We have, unfortunately, come to expect our elected representatives to shirk hard decisions. So it came as little surprise when the Senate released the text of a continuing resolution late last week to fund the U.S. government that did not include key objectives sought by conservatives, such as stopping taxpayer funding for Planned Parenthood.
Although there are many problems with this budget deal, only one is irreversible and permanent: allowing the Obama administration to cede oversight of the internet to foreign bodies. It’s troubling that the Senate has failed to include language prohibiting this transfer of power.
The Internet Corporation for Assigned Names and Numbers (ICANN) is the nonprofit organization responsible for maintaining databases for internet domain names, essentially the phone book for the internet.
The Obama administration announced the goal of ending the U.S. contractual oversight of ICANN in 2014, and asked ICANN to submit a plan to fill the gap of U.S. withdrawal and to implement stronger accountability measures to make sure ICANN does not abuse its authority.
After two years of negotiations and effort, the Obama administration says that it is satisfied with the proposal even though it is incomplete.
Many of the reforms deemed necessary by the ICANN community to make ICANN accountable absent U.S. oversight will not be complete before next summer. Likewise, important legal questions that could threaten ICANN, the transition, or the stability of the internet remain unanswered. Finally, the new governance model is untested—we actually do not know if it will have the capability of governing ICANN and preventing it from abusing its authority.

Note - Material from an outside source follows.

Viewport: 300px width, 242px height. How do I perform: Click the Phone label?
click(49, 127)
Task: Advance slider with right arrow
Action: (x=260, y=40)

Although there are many problems with this budget deal, only one is irreversible and permanent: allowing the Obama administration to cede oversight of the internet to foreign bodies.
Analysts at The Heritage Foundation warn that governments will gain new influence over the internet, that its freedom will suffer, and that ICANN leadership (both CEO Göran Marby and staff) will continue its troubling pattern of ignoring bylaws without the community holding leadership accountable.
This is important. Our economy and security are increasingly dependent on the internet. We should not be taking a blind leap into the unknown. But that is exactly what the Obama administration is proposing.
Lead Obama administration official Lawrence Strickling, administrator of National Telecommunications and Information Administration, has repeatedly said there’s not a hard deadline and that it’s better to get this right than get it done by a specific date.
But if the administration really believed that, why would it sign off on this incomplete proposal when it could extend the contract for a year and allow all of the reforms to be adopted and actually test the new ICANN governance systems to make sure that they work like they are supposed to work?
It is quite simply reckless, but it will happen unless Congress intervenes. Absent specific instruction otherwise from Congress, the contractual relationship between the U.S. government and ICANN will cease this Saturday—Oct. 1, 2016.
Once the U.S. lets the contract with ICANN end, there is no going back. The future of the internet is too important to risk on a half-baked proposal.
A free and secure internet is not just the concern of Americans, but of people across the world, especially those living under despotic regimes. Congress must think long and hard about allowing President Barack Obama to give away the internet—because right now, that’s what he’s on track to do. Congress has the power to stop this. Will it?